— Begin DATA FOR THE TASK —

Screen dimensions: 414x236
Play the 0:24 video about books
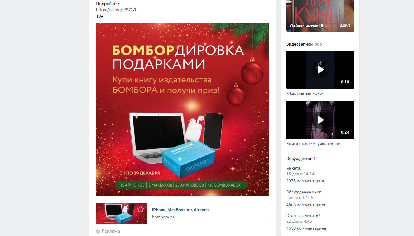(320, 120)
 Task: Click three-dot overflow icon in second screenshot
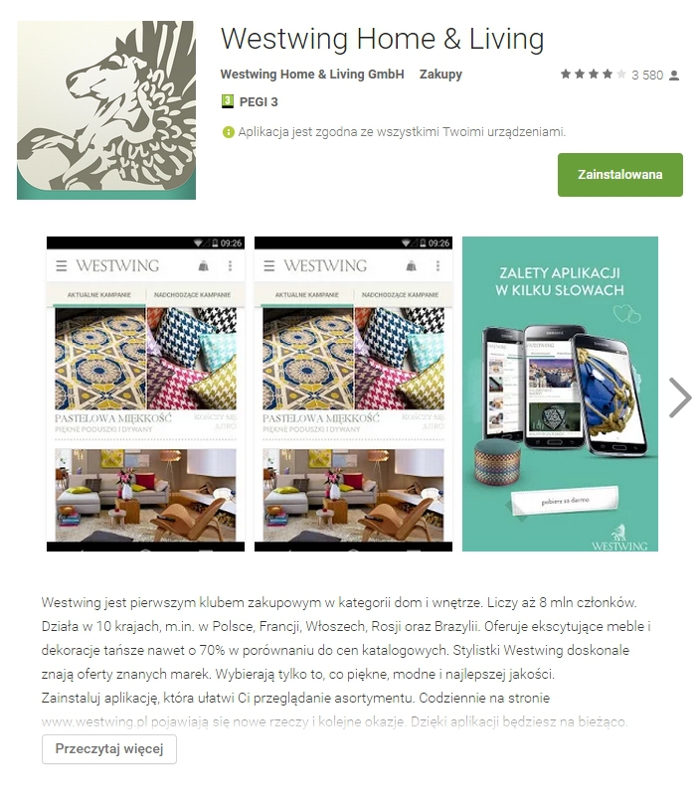[x=437, y=265]

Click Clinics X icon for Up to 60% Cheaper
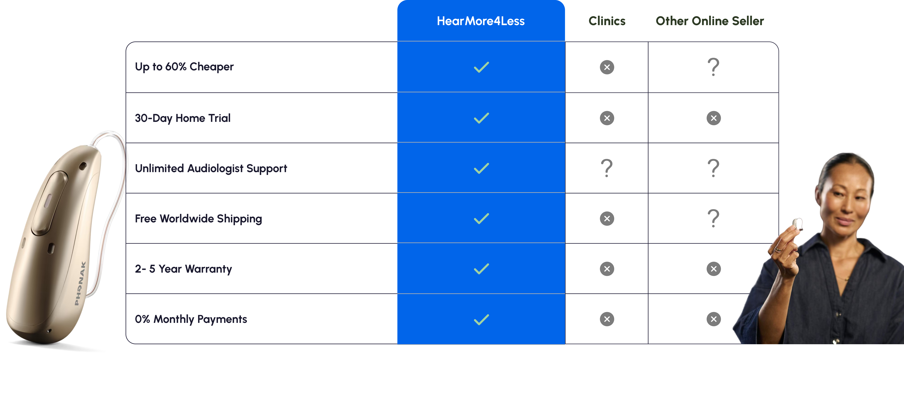607,67
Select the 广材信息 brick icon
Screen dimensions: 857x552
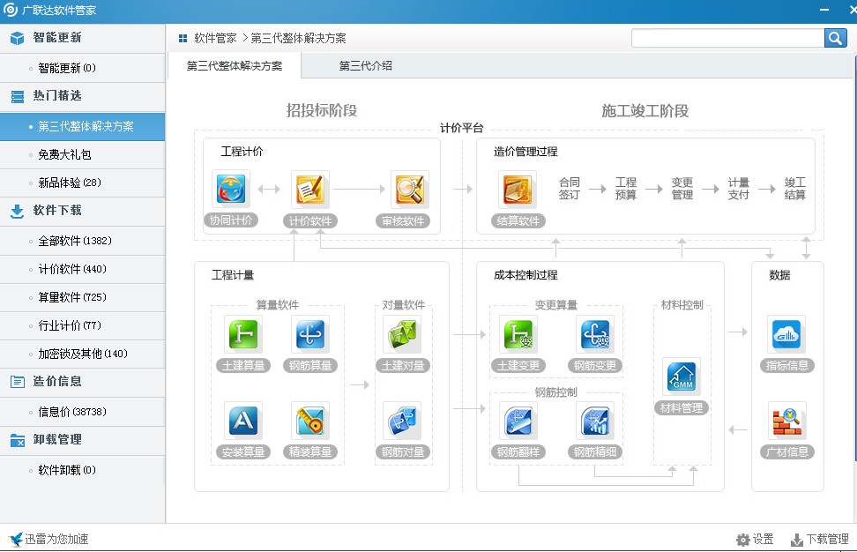(x=786, y=421)
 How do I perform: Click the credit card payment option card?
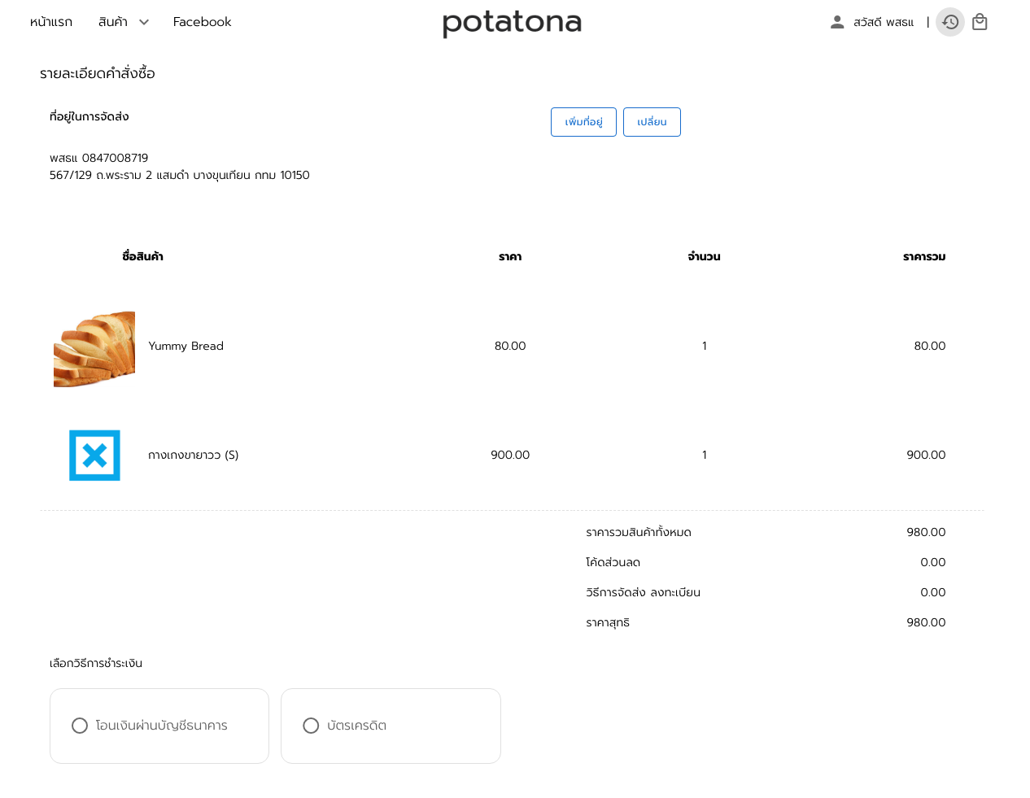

— End DATA FOR THE TASK —

*WHAT TO WORK ON:* Reproduce every line of the listing above, requests and screen dimensions included, and add 5 to each number in the answer coordinates while leaving all other numbers unchanged. Omit the pictures from your output.

*REPLY TO THE TASK:*
Screen dimensions: 414x236
Play the 0:24 video about books
(325, 125)
 Task: Click three-dot overflow icon in second screenshot
[x=442, y=270]

Click Clinics X icon for Up to 60% Cheaper
612,72
Select the 广材信息 brick icon
Screen dimensions: 857x552
(x=791, y=426)
 How do I perform: Click the credit card payment option card?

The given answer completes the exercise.